> [Provided material]:
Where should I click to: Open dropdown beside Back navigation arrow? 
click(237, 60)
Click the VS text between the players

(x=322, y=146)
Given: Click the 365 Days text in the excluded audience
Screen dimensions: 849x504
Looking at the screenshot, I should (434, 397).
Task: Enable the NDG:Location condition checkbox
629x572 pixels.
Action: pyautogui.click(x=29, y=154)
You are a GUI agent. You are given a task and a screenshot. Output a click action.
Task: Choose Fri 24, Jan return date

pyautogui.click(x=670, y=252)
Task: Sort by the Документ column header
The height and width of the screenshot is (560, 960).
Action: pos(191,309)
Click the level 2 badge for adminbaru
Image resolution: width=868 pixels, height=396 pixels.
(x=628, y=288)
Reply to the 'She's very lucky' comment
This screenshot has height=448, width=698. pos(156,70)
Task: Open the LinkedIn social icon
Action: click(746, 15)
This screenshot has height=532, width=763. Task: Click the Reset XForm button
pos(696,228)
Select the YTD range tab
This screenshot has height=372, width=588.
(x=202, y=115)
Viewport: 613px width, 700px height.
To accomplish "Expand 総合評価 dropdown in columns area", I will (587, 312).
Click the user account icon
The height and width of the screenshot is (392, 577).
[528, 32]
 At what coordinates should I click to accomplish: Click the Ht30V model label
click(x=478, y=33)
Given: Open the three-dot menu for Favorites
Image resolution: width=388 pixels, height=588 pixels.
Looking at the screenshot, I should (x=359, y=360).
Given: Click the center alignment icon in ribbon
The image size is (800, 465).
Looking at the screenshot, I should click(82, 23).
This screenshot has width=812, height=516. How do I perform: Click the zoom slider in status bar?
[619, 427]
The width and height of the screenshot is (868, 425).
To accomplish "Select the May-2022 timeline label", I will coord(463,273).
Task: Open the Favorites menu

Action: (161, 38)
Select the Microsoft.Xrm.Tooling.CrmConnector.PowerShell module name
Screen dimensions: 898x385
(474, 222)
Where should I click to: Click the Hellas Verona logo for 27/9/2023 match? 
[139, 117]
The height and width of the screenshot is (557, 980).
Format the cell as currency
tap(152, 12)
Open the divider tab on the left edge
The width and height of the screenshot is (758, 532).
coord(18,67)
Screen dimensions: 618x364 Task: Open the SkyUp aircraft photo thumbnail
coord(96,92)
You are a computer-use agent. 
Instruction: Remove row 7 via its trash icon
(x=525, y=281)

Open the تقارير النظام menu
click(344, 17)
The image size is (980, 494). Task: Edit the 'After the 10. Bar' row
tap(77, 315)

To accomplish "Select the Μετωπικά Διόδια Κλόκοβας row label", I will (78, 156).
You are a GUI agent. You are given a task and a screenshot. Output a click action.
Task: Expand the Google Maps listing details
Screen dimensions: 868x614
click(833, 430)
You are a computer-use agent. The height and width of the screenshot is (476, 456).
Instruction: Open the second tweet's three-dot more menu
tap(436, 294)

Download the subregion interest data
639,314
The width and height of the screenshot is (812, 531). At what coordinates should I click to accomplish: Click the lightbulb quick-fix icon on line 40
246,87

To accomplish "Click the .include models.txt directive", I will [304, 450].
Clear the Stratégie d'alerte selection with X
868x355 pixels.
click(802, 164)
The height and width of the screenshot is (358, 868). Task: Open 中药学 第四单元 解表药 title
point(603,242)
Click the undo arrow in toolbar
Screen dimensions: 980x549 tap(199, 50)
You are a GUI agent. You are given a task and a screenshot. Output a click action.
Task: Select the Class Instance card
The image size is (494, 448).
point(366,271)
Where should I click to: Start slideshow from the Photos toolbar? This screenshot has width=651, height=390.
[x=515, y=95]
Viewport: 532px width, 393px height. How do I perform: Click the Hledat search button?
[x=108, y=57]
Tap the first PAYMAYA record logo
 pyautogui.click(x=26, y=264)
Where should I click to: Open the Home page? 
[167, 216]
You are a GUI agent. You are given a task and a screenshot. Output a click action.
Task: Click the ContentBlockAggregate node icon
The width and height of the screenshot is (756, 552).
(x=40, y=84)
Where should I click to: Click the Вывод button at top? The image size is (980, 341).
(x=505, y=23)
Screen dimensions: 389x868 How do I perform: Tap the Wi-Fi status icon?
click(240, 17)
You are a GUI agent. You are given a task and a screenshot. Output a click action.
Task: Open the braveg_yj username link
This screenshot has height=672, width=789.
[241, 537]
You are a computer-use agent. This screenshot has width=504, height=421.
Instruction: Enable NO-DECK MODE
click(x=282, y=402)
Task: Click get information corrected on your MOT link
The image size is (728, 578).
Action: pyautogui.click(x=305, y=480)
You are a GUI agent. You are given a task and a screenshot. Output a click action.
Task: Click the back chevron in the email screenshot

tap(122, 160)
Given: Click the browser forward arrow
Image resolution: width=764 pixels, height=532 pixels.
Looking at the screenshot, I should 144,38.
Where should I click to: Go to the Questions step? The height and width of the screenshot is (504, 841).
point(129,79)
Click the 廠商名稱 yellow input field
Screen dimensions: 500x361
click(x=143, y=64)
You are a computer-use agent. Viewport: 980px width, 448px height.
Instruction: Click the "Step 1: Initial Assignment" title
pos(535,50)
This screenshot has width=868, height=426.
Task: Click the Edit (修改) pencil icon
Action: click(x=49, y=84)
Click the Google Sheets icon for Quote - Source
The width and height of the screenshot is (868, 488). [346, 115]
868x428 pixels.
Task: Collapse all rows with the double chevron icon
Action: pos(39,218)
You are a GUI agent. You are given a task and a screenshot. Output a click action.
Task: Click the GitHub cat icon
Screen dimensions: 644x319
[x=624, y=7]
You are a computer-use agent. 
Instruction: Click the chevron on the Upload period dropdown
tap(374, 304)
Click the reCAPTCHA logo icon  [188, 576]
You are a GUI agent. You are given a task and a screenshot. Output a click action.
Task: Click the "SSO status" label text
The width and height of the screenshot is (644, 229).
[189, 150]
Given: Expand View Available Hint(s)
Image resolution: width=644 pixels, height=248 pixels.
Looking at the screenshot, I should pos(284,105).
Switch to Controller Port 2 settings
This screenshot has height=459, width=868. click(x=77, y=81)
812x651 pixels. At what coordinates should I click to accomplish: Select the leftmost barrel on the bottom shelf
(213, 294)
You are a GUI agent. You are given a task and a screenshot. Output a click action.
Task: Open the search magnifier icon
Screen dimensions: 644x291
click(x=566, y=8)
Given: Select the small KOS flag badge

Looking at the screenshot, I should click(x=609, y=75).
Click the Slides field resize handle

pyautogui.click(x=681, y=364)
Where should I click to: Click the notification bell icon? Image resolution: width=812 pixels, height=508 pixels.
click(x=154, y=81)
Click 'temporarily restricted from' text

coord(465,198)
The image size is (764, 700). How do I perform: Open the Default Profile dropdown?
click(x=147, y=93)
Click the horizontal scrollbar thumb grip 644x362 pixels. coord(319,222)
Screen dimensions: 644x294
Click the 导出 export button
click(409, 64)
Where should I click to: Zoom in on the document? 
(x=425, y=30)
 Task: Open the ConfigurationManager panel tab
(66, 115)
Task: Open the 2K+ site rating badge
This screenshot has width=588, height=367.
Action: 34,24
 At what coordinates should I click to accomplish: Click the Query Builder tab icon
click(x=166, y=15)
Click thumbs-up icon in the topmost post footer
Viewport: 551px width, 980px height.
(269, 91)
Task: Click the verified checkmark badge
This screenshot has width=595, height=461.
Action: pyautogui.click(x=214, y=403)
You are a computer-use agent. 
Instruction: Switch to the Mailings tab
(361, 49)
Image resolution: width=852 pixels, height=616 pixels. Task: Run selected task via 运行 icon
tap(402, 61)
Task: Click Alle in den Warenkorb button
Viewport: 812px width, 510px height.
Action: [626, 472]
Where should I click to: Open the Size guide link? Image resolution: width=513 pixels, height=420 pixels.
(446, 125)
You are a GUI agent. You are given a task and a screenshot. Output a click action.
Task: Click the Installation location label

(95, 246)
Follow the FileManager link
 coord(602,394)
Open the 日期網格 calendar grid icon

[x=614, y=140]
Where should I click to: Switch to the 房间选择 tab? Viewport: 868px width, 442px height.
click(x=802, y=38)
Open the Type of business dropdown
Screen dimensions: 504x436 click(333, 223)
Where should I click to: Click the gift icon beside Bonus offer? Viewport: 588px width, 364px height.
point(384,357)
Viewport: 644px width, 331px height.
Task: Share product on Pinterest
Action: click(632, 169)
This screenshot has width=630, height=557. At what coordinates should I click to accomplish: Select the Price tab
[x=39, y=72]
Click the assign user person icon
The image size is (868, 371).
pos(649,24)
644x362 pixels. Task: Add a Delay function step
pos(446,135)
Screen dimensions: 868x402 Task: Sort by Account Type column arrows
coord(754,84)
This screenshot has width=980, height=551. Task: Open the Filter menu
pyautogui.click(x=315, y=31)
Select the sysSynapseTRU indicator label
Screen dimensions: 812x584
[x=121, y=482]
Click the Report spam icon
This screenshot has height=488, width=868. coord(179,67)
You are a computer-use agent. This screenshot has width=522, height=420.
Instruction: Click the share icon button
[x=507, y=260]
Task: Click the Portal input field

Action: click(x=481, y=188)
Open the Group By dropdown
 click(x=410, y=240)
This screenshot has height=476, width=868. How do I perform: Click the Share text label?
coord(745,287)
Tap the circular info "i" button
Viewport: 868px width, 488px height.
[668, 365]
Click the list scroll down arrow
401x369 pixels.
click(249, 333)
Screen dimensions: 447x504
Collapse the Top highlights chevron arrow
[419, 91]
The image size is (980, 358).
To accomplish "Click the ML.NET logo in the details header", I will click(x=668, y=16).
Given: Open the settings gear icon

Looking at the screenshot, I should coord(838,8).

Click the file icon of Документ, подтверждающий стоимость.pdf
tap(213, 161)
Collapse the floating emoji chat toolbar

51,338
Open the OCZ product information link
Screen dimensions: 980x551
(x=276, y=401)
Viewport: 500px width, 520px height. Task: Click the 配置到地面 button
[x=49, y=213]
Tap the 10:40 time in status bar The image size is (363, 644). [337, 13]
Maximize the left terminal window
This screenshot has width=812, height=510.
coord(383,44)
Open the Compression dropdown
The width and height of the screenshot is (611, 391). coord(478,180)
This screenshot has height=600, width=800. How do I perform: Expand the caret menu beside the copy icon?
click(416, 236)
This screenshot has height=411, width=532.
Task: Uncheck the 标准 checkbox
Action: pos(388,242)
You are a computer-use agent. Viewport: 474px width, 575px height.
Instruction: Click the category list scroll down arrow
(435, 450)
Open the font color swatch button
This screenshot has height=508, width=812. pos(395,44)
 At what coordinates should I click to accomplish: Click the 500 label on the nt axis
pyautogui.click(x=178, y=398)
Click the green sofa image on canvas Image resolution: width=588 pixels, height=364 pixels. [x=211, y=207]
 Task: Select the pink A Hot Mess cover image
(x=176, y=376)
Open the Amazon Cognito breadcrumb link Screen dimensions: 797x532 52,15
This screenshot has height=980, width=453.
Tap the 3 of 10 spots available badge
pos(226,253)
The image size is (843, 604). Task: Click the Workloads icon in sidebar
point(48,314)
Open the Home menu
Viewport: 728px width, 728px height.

> [The problem]: From the entries above, extract every line where the word "header" appears.

> [Response below]:
Task: Sort by the Документ column header
To accomplish "Click the ML.NET logo in the details header", I will click(x=668, y=16).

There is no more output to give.